WORK REQUEST: Out of the entries that follow, copy each line containing "computer".

TASK DATA:

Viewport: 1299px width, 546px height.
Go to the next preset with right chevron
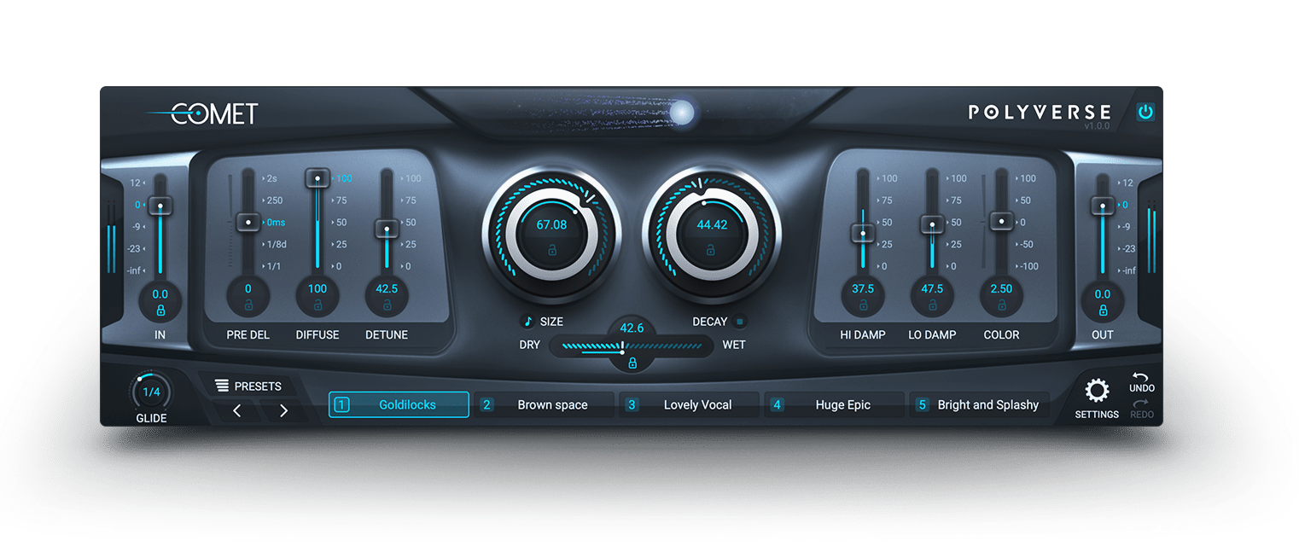pyautogui.click(x=283, y=411)
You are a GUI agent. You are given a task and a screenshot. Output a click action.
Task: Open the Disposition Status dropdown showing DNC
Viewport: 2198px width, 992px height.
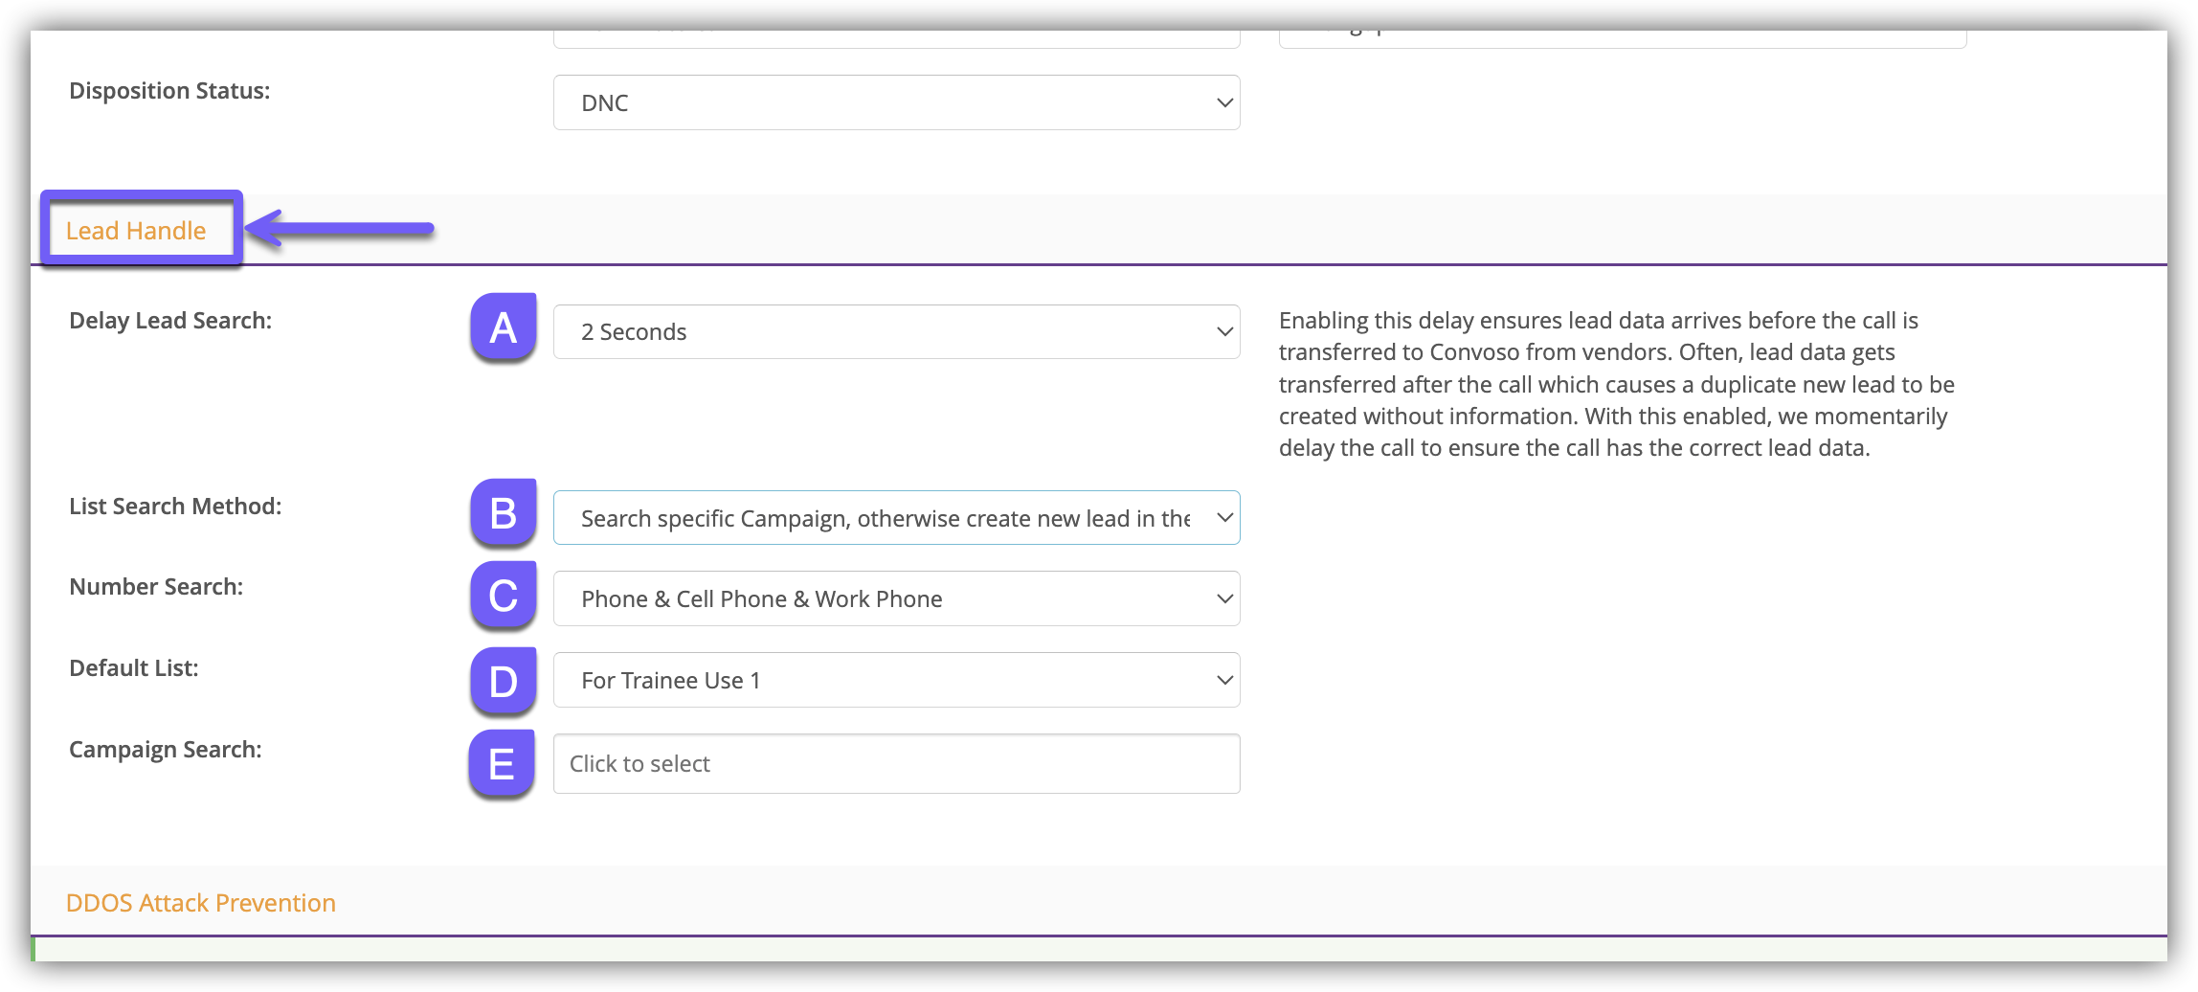pos(896,102)
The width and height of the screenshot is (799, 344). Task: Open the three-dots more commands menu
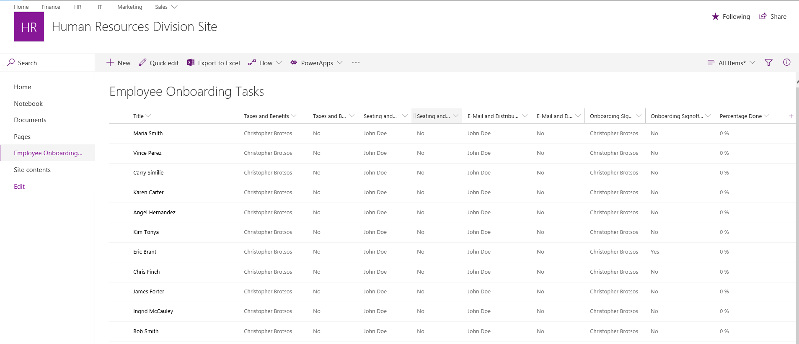point(356,63)
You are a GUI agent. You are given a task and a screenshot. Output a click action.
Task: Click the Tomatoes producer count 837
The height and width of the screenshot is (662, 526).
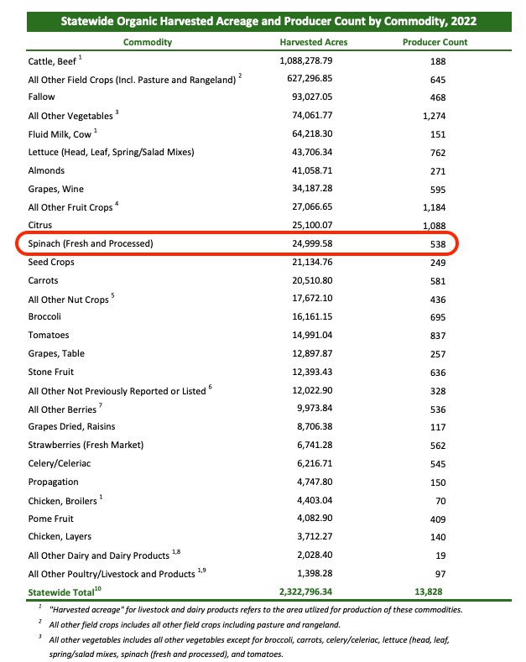pyautogui.click(x=435, y=336)
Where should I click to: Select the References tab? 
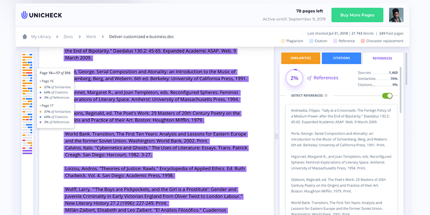(382, 58)
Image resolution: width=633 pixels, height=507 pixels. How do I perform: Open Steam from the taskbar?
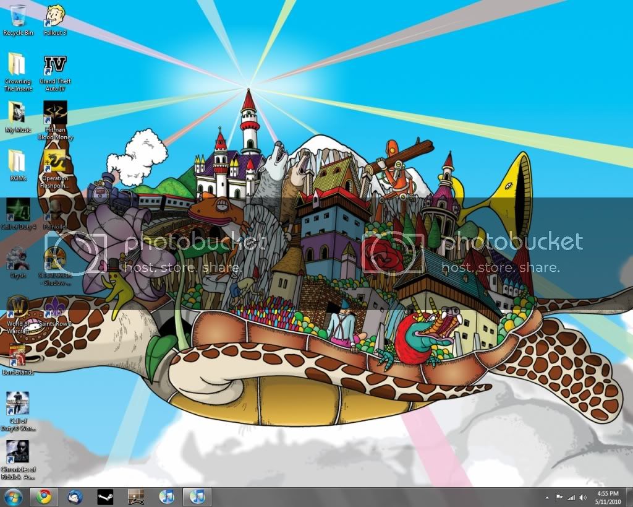(x=105, y=496)
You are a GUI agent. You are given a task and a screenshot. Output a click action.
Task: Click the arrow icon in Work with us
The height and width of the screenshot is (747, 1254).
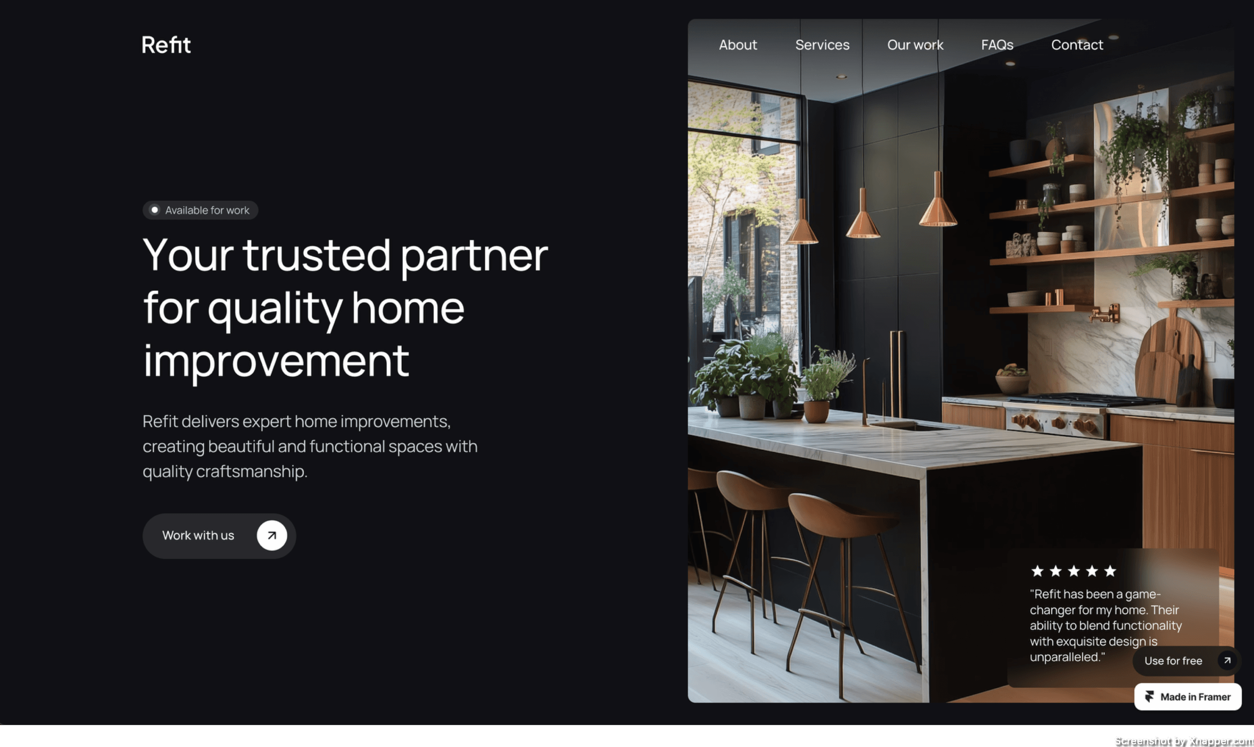coord(272,536)
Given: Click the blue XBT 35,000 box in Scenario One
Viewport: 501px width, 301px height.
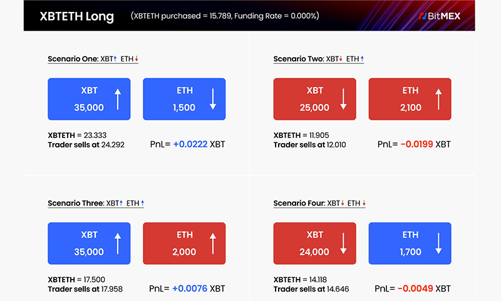Looking at the screenshot, I should (x=89, y=99).
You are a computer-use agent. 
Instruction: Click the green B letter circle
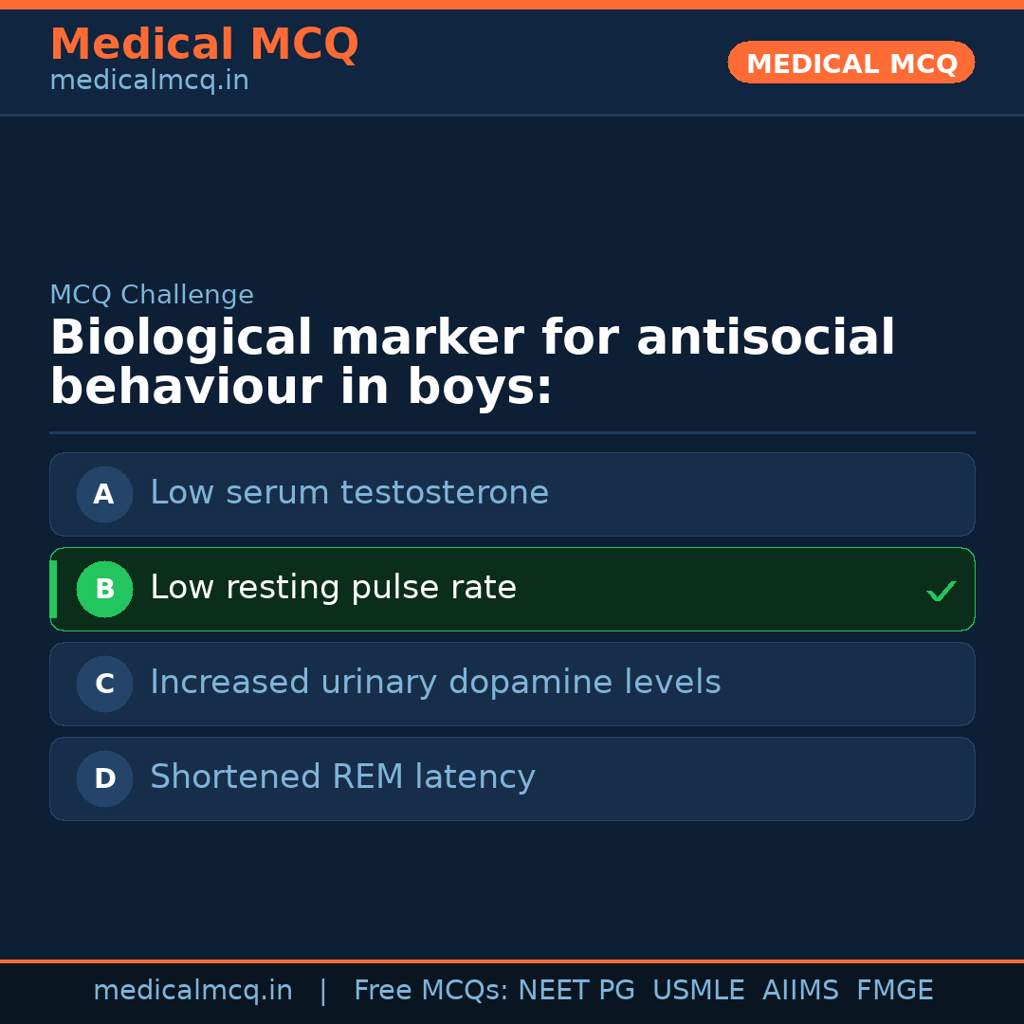104,589
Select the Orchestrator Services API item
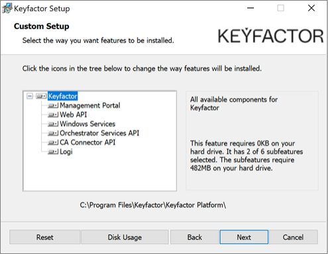328x254 pixels. click(x=99, y=134)
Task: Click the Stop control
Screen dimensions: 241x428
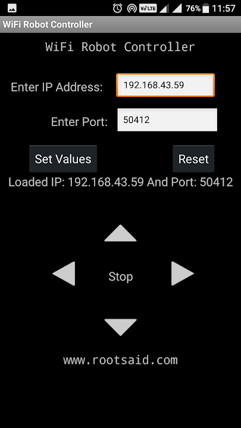Action: 120,276
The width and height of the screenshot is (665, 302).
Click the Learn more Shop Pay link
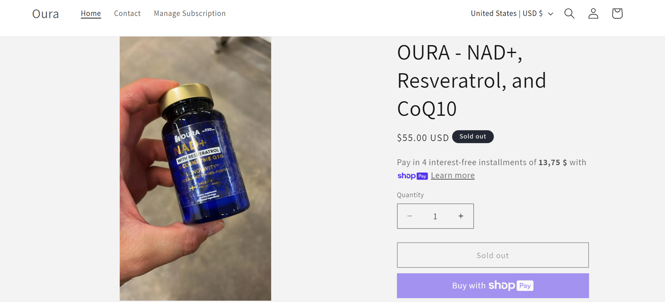coord(453,176)
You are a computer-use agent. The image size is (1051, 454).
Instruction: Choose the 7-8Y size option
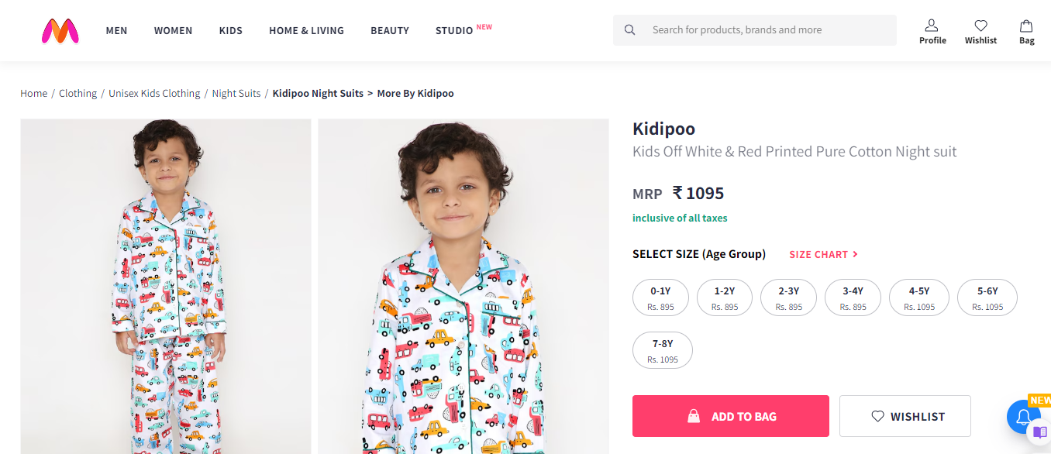tap(663, 350)
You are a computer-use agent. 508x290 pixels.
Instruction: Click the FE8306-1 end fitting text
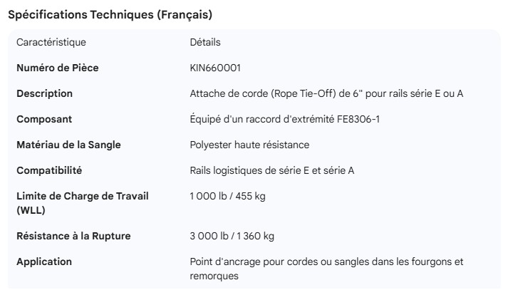[x=354, y=120]
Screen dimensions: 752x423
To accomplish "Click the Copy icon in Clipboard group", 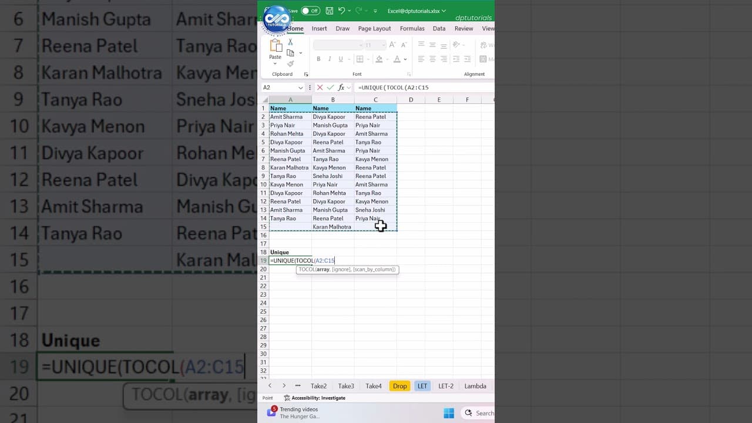I will [x=290, y=53].
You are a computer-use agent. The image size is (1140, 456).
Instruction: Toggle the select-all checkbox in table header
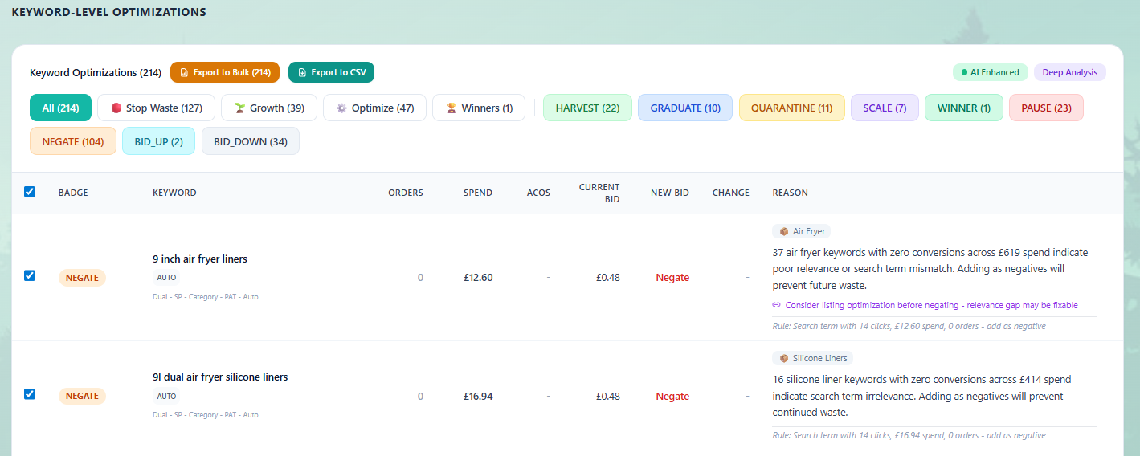tap(30, 192)
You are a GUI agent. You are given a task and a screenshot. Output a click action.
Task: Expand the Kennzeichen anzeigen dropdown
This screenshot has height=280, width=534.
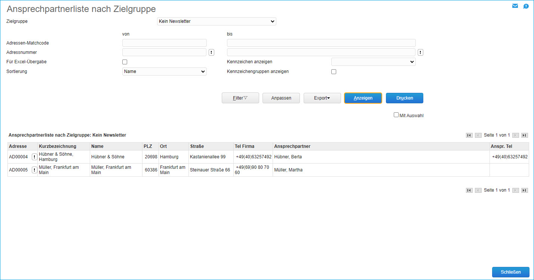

ANSWER SECTION:
You are a computer-use agent. 
You are a computer-use agent. The image size is (1051, 454).
You are a computer-use agent. 508x290 pixels.
You are a computer-use agent. The image size is (1140, 456).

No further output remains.